Left ventricular (LV) overload is a well-recognized and challenging complication of VA-ECMO support and can contribute to pulmonary edema and intracardiac thrombosis when unloading is inadequate (18). Several unloading strategies have been proposed, including the use of inotropes, intra-aortic balloon counterpulsation, and microaxial flow pumps such as the Impella CP (19). However, none of these approaches were applicable in the present case, as the patient exhibited complete absence of cardiac contraction with total thrombosis of the left-sided chambers, making mechanical or surgical unloading both physiologically impossible and potentially harmful. Moreover, in the context of imminent organ donation, any intervention risking thromboembolism to the abdominal organs was contraindicated. This case highlights not only the physiological mechanisms underlying hemoptysis control but also the unique procedural feasibility related to the specific anatomy of the patient: because the dissection did not extend beyond the aortic arch, femoral cannulation and subsequent A-NRP were technically feasible. Most TAAD cases involve the descending aorta or iliac arteries, which would preclude such an approach.

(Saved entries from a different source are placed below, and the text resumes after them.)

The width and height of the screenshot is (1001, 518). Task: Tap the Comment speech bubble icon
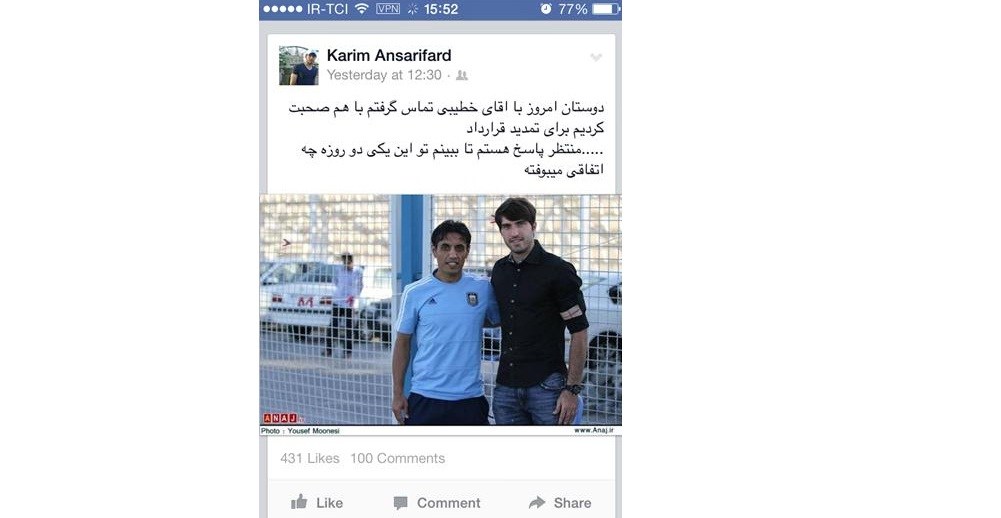pos(400,503)
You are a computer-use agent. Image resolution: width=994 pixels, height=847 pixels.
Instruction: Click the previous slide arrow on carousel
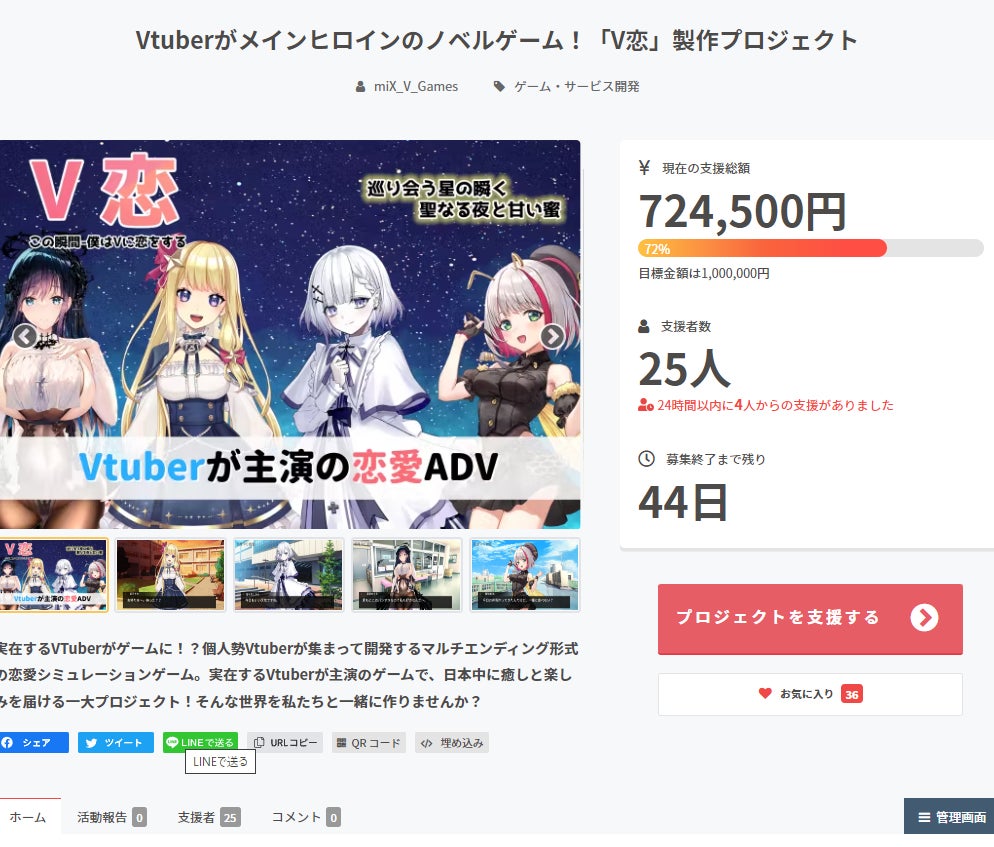point(25,336)
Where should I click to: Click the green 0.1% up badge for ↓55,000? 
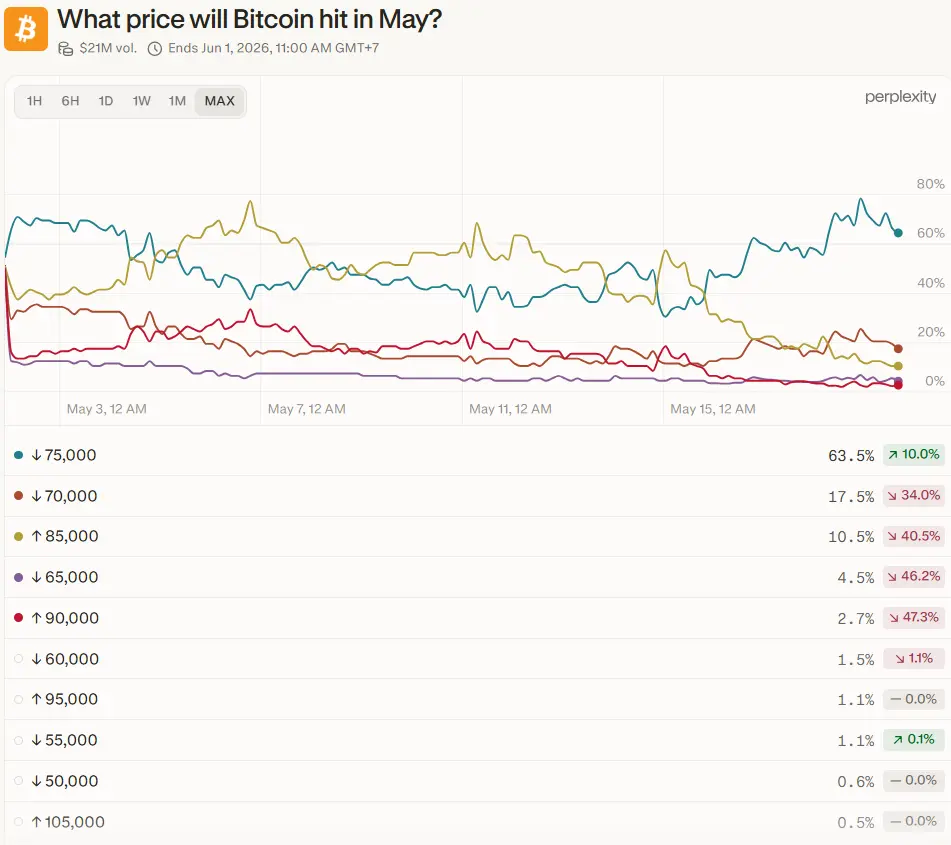[x=913, y=739]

This case has several limitations. First, this case involved an atypical Stanford type A dissection pattern that, unlike most cases, permitted safe femoral cannulation and initiation of A-NRP. Second, the success of organ donation relied on an extremely rapid prehospital response and immediate access to ECPR, conditions that are not always available. Third, the risk of multiorgan dysfunction following dissection-related cardiac arrest is substantial and often compromises organ viability, limiting the generalizability of the favorable organ outcomes observed in this case. Finally, as with all single-case reports, the ability to extrapolate these findings to broader clinical practice is inherently limited. These factors should be carefully considered when interpreting this case.
Conclusion
This case report illustrates ECPR failure in the context of Stanford type A aortic dissection, complicated by persistent asystole, left heart thrombosis, massive hemoptysis, and a poor neurological prognosis in a patient who had expressed a wish to donate organs. In this setting, emergency DCD with A-NRP represented the only viable strategy to control massive hemoptysis, preserve abdominal organ perfusion, and enable successful transplantation.